== Extracted data ==
◆ ◆ ◆ ◆

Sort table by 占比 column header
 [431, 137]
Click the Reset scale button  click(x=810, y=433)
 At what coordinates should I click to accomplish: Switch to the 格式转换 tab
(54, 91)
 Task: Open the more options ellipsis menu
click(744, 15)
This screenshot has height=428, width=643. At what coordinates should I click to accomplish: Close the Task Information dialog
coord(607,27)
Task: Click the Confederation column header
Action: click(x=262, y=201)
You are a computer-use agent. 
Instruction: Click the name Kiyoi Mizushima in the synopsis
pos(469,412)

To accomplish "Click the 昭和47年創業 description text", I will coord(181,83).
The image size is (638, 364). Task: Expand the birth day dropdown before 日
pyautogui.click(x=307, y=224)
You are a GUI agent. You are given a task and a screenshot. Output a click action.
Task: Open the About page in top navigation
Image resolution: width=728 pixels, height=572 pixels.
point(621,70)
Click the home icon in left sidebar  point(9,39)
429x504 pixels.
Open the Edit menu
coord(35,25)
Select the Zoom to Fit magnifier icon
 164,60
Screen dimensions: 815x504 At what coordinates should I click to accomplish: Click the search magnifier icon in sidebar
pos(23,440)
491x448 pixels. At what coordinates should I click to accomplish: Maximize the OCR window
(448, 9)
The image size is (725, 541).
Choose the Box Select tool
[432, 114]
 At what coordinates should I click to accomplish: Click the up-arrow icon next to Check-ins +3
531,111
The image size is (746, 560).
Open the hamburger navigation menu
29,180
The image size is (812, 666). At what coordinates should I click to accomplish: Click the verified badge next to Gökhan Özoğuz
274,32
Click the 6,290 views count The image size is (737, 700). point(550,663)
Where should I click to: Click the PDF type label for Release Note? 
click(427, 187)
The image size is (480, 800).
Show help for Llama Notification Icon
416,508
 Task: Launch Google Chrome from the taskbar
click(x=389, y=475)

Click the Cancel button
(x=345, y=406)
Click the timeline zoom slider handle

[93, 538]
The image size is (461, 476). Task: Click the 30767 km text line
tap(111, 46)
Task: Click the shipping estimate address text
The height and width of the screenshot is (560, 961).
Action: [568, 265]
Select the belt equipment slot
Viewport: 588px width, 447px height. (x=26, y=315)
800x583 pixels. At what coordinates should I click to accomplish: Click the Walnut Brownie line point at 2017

◆ ◆ ◆ ◆

== Work request ==
Every record must be repeated precisely and in full.

== The completed task ==
Sort table by 占比 column header
 [431, 137]
Click the Reset scale button  click(x=810, y=433)
 At what coordinates should I click to accomplish: Switch to the 格式转换 tab
(54, 91)
 Task: Open the more options ellipsis menu
click(744, 15)
This screenshot has height=428, width=643. At what coordinates should I click to accomplish: Close the Task Information dialog
coord(607,27)
Task: Click the Confederation column header
Action: click(x=262, y=201)
You are a computer-use agent. 
Instruction: Click the name Kiyoi Mizushima in the synopsis
pos(469,412)

To accomplish "Click the 昭和47年創業 description text", I will coord(181,83).
The image size is (638, 364). Task: Expand the birth day dropdown before 日
pyautogui.click(x=307, y=224)
You are a GUI agent. You are given a task and a screenshot. Output a click action.
Task: Open the About page in top navigation
Image resolution: width=728 pixels, height=572 pixels.
point(621,70)
Click the home icon in left sidebar  point(9,39)
429x504 pixels.
Open the Edit menu
coord(35,25)
Select the Zoom to Fit magnifier icon
 164,60
Screen dimensions: 815x504 At what coordinates should I click to accomplish: Click the search magnifier icon in sidebar
pos(23,440)
491x448 pixels. At what coordinates should I click to accomplish: Maximize the OCR window
(448, 9)
The image size is (725, 541).
Choose the Box Select tool
[432, 114]
 At what coordinates should I click to accomplish: Click the up-arrow icon next to Check-ins +3
531,111
The image size is (746, 560).
Open the hamburger navigation menu
29,180
The image size is (812, 666). At what coordinates should I click to accomplish: Click the verified badge next to Gökhan Özoğuz
274,32
Click the 6,290 views count The image size is (737, 700). point(550,663)
Where should I click to: Click the PDF type label for Release Note? 
click(427, 187)
The image size is (480, 800).
Show help for Llama Notification Icon
416,508
 Task: Launch Google Chrome from the taskbar
click(x=389, y=475)

Click the Cancel button
(x=345, y=406)
Click the timeline zoom slider handle

[93, 538]
The image size is (461, 476). Task: Click the 30767 km text line
tap(111, 46)
Task: Click the shipping estimate address text
The height and width of the screenshot is (560, 961).
Action: [568, 265]
Select the belt equipment slot
Viewport: 588px width, 447px height. (x=26, y=315)
800x583 pixels. At what coordinates should I click to accomplish: Click the Walnut Brownie line point at 2017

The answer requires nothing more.